Addressing big problems with small acts of kindness — Terry Pluto

Saturday, November 10, 2007


A friend said he had to meet someone for coffee.

“This guy is a mess,” he told me. “He was abused as a kid. He’s smart but won’t really use his degree, just has a so-so job. He’s still married, but that’s rocky.”

That’s only the first chapter of a long, sad story.

“I really don’t know what to say to him,” my friend said.

The man had been through some counseling, so my friend knew to point him in that direction. But my friend also realized he was in for a long afternoon, even if it lasted only an hour.

As Catherine Pratt wrote in an article called “How to Deal With Negative Peo ple,” some of the peo ple in our lives “are human black holes” and can suck the life out of us.

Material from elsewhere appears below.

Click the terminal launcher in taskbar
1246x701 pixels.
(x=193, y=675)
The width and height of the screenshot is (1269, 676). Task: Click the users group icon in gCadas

“That’s very true,” said Knute Larson, pastor of The Chapel in Akron. “I ran into a guy last week. He had so many problems, you really didn’t know where to begin.”

So what should you do?

“If you can, you should go talk to the person,” Larson said. “And listen to them. And let them know that God loves them, and somebody does care about them. Just showing up can give them some hope.”

Larson said you obviously want to steer the person to a professional if the situation is serious. But there are times when the depressed person doesn’t want a counselor. He wants a friend. Or she wants someone to sympathize with her, not try to fix her.

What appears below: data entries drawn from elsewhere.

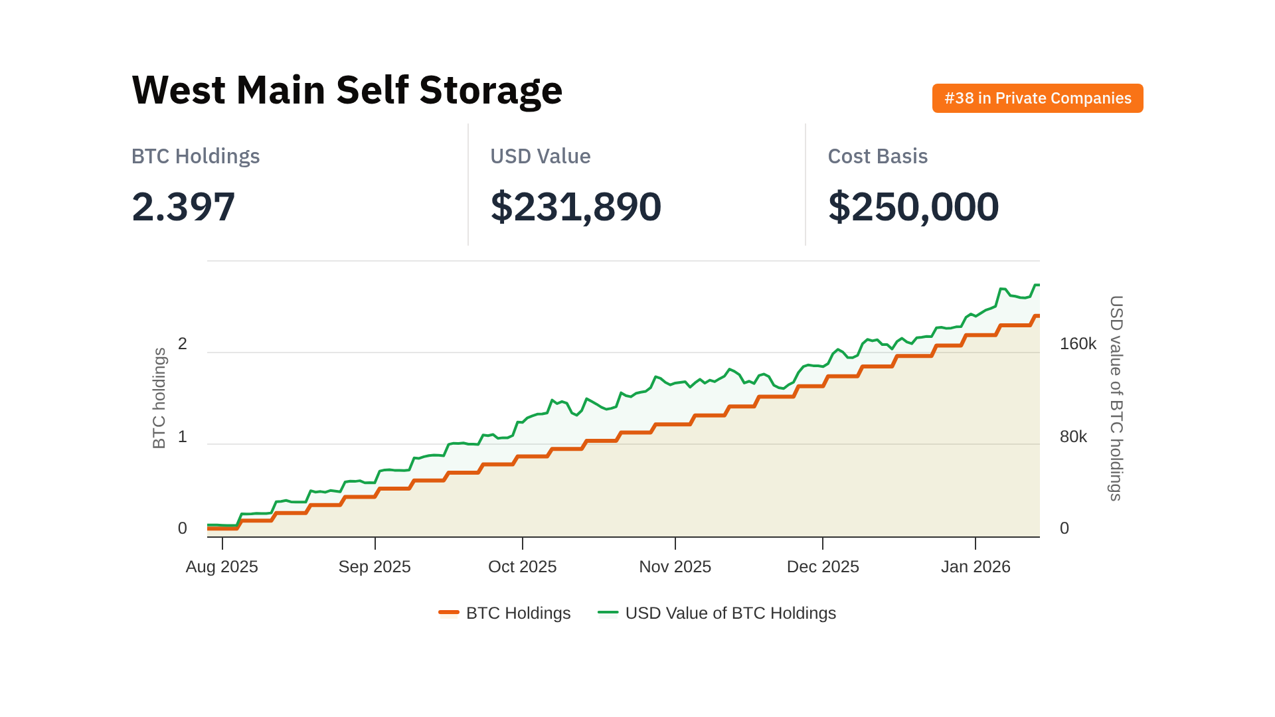Toggle USD Value of BTC Holdings legend
Viewport: 1275px width, 717px height.
[730, 613]
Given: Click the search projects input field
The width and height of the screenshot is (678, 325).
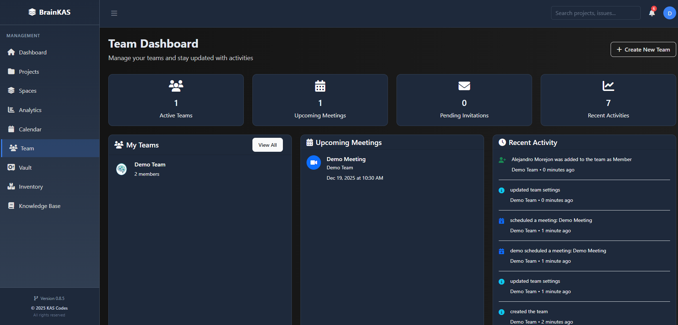Looking at the screenshot, I should tap(595, 13).
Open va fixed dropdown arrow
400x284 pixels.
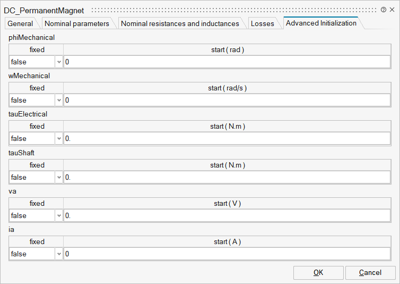(x=58, y=216)
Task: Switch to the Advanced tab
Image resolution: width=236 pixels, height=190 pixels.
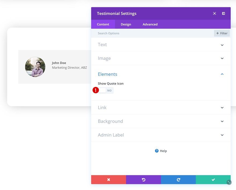Action: click(x=150, y=24)
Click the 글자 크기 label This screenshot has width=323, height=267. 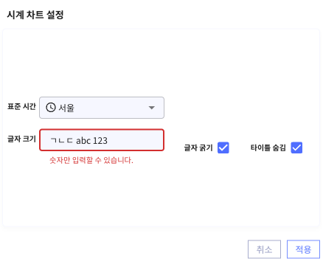pos(21,139)
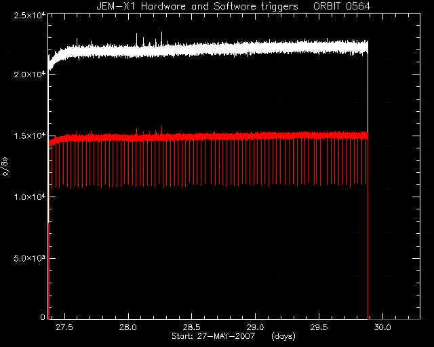Image resolution: width=434 pixels, height=347 pixels.
Task: Click the 1.0×10⁴ y-axis tick label
Action: point(29,197)
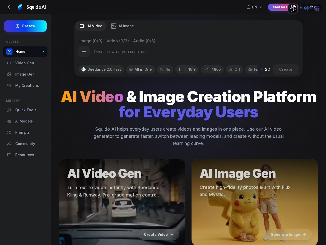Click the SquidoAI logo icon
This screenshot has width=326, height=245.
[20, 7]
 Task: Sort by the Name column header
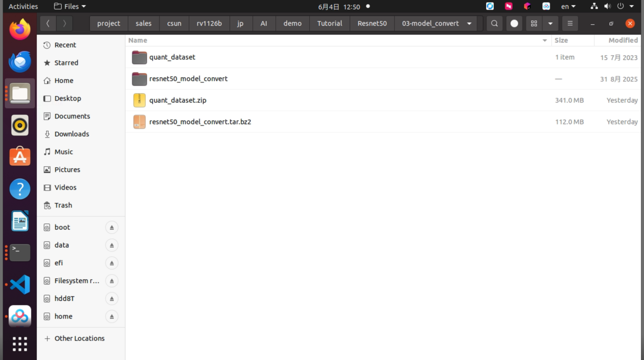pos(138,40)
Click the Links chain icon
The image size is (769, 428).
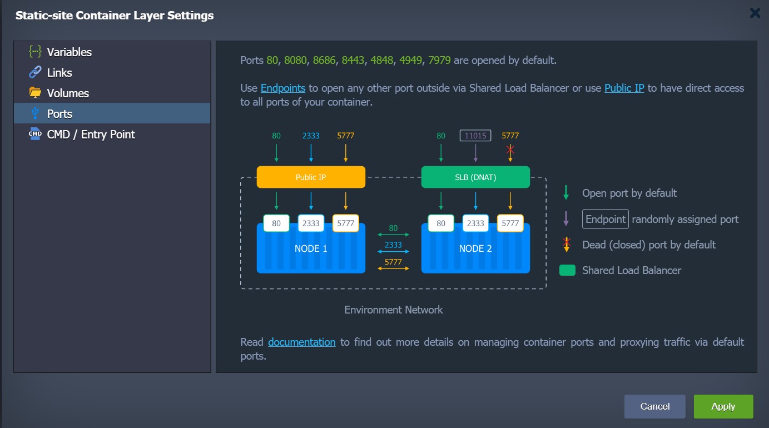coord(35,72)
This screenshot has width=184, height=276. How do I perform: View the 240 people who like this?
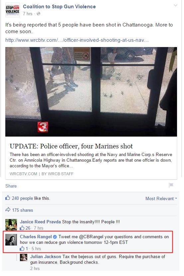22,198

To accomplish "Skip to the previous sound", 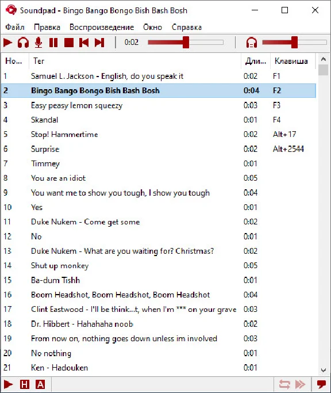I will [x=84, y=43].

“When you go, you do show the love of Christ for those in need,” he said.

The Rev. Robert Culp of Toledo’s First Church of God told the story of two men, one huge and the other small. They were staring at a big forest, where they knew they’d find some dangerous bears. “If I were as big as you, I’d go in there and take on the bear,” said the little guy, making it clear he had no intention of following his friend into the woods.

The big guy was silent for a moment, then said, “Listen, little fella, there are some small bears in there, too.”

Big problems should not scare us away from the small things we can do. We can’t cure those in the hospital, but we can visit and pray with them. We can’t stop a parent from aging, an Alzheimer’s patient from losing his mind. But we can hold that person’s hand. We can help fight off the little bears of despair, at least for an afternoon.

And there are other practical things we can do.

As Pratt wrote in her article on, if we are listening to someone whine and whine, we can stop that person and say, “Tell me something positive.” If we do that a few times, “the sob sisters won’t find you attractive anymore,” Pratt said.

Or they will begin to pull out of their funks. As Proverbs 10:21 reads: “The lips of the righteous nourish many.”

When a person starts to gossip, change the subject. Make it clear you don’t want to hear it, even if it’s true. Remember Proverbs 10:19: “When words are many, sin is not absent, but he who holds his tongue is wise.”

You also can set a time limit, telling the person that you must leave at a certain time — and then stick to it.

Finally, as Pratt wrote, their problems are not your fault. Don’t let these people make you feel guilty. Just know to wrestle with any little bear that comes your way, and leave the big grizzly to God.